Reproduce the entries exactly. Omit none of them.

—————

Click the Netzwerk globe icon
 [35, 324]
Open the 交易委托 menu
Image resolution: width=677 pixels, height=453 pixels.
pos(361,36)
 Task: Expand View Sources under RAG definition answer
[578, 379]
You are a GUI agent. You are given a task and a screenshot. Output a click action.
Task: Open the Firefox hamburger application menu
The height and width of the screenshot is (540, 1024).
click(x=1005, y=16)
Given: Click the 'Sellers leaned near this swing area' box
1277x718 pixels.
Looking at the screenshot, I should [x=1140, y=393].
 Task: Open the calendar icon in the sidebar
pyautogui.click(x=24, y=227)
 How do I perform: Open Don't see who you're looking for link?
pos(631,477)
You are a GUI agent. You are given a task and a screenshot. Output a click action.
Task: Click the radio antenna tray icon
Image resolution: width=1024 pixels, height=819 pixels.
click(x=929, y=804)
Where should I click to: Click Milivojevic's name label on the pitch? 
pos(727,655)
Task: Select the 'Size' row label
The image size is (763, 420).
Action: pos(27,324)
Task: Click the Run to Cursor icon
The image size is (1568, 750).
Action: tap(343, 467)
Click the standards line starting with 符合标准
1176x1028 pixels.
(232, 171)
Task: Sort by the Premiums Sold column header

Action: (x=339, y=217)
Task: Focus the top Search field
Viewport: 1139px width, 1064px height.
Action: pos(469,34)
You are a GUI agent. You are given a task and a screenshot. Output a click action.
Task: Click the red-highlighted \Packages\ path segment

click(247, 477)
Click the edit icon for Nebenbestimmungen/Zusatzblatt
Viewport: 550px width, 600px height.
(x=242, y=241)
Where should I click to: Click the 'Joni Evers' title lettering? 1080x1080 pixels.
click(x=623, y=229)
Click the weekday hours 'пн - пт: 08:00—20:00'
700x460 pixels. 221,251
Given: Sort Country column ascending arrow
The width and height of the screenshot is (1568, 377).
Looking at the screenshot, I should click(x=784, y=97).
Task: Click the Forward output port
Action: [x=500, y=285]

—————

_Answer section_
Click the Netzwerk globe icon
 [35, 324]
Open the 交易委托 menu
Image resolution: width=677 pixels, height=453 pixels.
pos(361,36)
 Task: Expand View Sources under RAG definition answer
[578, 379]
You are a GUI agent. You are given a task and a screenshot. Output a click action.
Task: Open the Firefox hamburger application menu
The height and width of the screenshot is (540, 1024).
click(x=1005, y=16)
Given: Click the 'Sellers leaned near this swing area' box
1277x718 pixels.
Looking at the screenshot, I should [x=1140, y=393].
 Task: Open the calendar icon in the sidebar
pyautogui.click(x=24, y=227)
 How do I perform: Open Don't see who you're looking for link?
pos(631,477)
You are a GUI agent. You are given a task and a screenshot. Output a click action.
Task: Click the radio antenna tray icon
Image resolution: width=1024 pixels, height=819 pixels.
click(x=929, y=804)
Where should I click to: Click Milivojevic's name label on the pitch? 
pos(727,655)
Task: Select the 'Size' row label
The image size is (763, 420).
Action: pos(27,324)
Task: Click the Run to Cursor icon
The image size is (1568, 750).
Action: tap(343, 467)
Click the standards line starting with 符合标准
1176x1028 pixels.
(232, 171)
Task: Sort by the Premiums Sold column header

Action: (x=339, y=217)
Task: Focus the top Search field
Viewport: 1139px width, 1064px height.
Action: pos(469,34)
You are a GUI agent. You are given a task and a screenshot. Output a click action.
Task: Click the red-highlighted \Packages\ path segment

click(247, 477)
Click the edit icon for Nebenbestimmungen/Zusatzblatt
Viewport: 550px width, 600px height.
(x=242, y=241)
Where should I click to: Click the 'Joni Evers' title lettering? 1080x1080 pixels.
click(x=623, y=229)
Click the weekday hours 'пн - пт: 08:00—20:00'
700x460 pixels. 221,251
Given: Sort Country column ascending arrow
The width and height of the screenshot is (1568, 377).
Looking at the screenshot, I should click(x=784, y=97).
Task: Click the Forward output port
Action: [x=500, y=285]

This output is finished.